Os parlamentares defendem a recuperação de dispositivos que, segundo a bancada, foram construídos para equilibrar a proteção aos caminhoneiros e os custos suportados pelo setor produtivo. Os vetos ainda precisam ser analisados pelo Congresso.

A nova legislação tornou obrigatório o registro da operação no Código Identificador da Operação de Transporte (CIOT) e endureceu as punições para contratações abaixo do piso. Em caso de reincidência, a multa pode chegar a R$ 1 milhão, além de outras sanções administrativas.

Para a FPA, reforçar a fiscalização sem corrigir previamente as distorções da metodologia pode obrigar produtores e empresas a cumprir valores superiores ao custo real do transporte. A bancada quer que a revisão da ANTT incorpore as diferenças de distância, idade da frota, número de eixos, produtividade e aproveitamento do retorno.
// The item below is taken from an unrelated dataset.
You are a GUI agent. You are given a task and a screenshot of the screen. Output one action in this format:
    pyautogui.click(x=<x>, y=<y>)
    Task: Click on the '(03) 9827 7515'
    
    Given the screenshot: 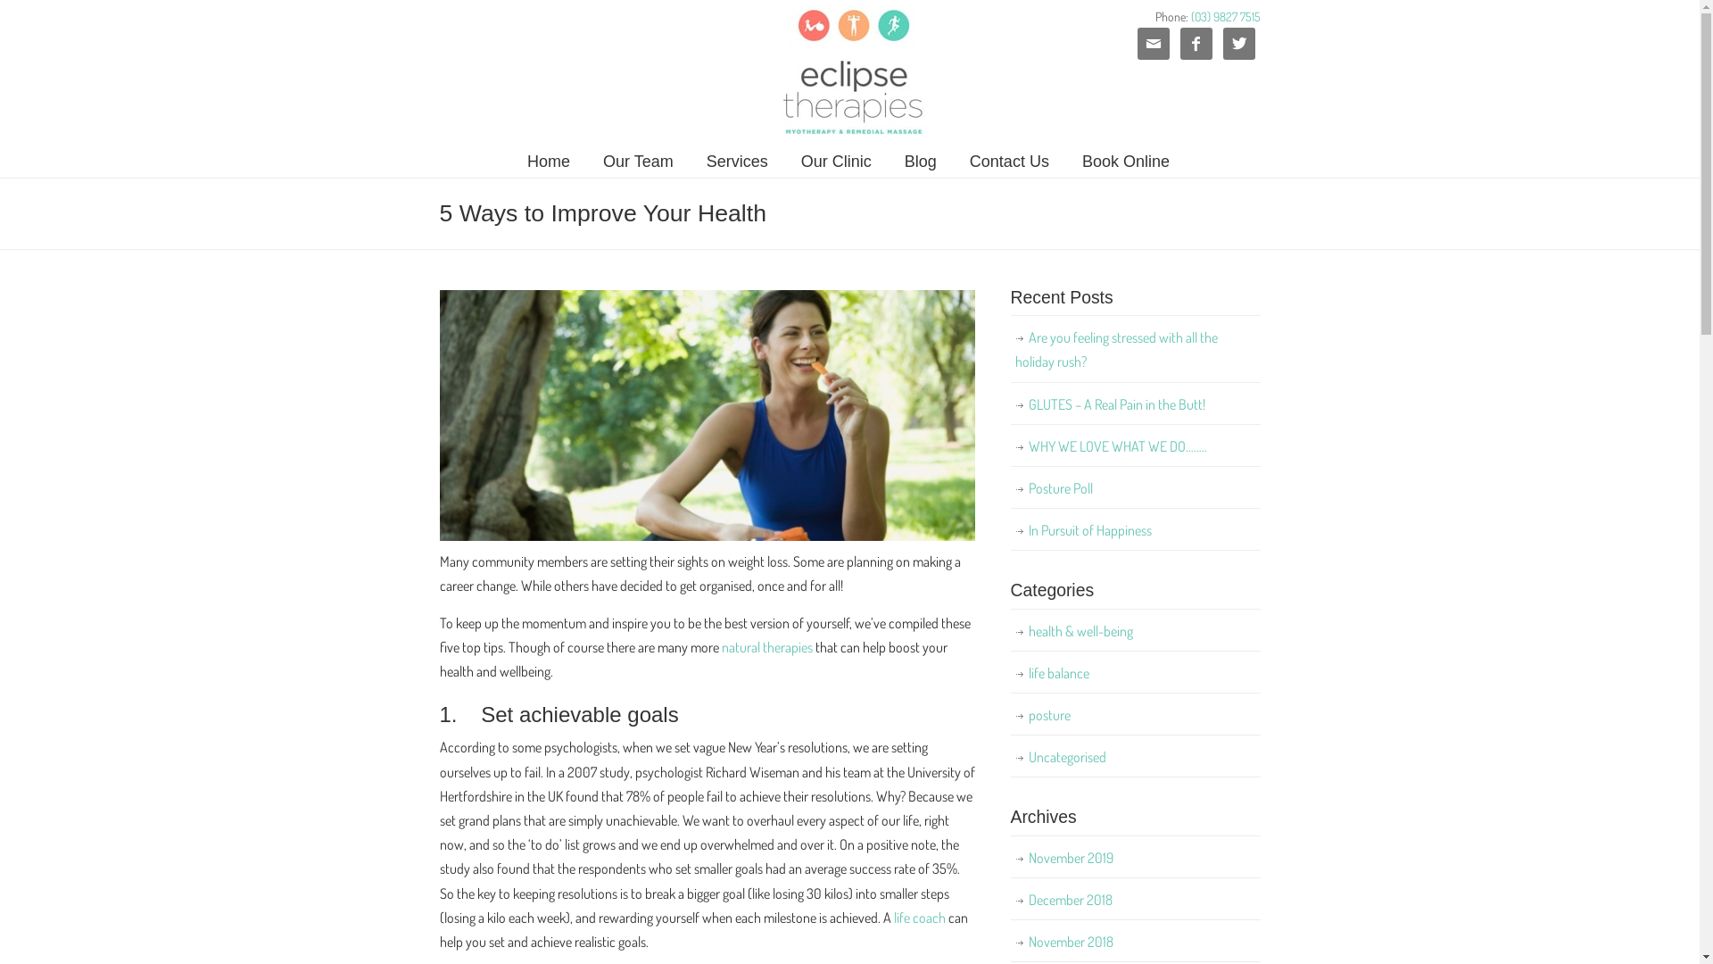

A discussão exige equilíbrio. O piso foi criado para impedir que caminhoneiros sejam obrigados a transportar cargas por valores incapazes de cobrir diesel, pneus, manutenção e remuneração do trabalho. A revisão defendida pelo agro não pode retirar essa proteção, mas precisa evitar que parâmetros desatualizados reduzam a competitividade da produção.

O estudo da USP coloca números nesse debate. Agora, a disputa será sobre quanto dessas conclusões a ANTT aceitará na nova tabela e se o Congresso derrubará os vetos à lei. Para produtores e transportadores, o resultado poderá definir quem pagará a conta das distorções existentes no cálculo do frete.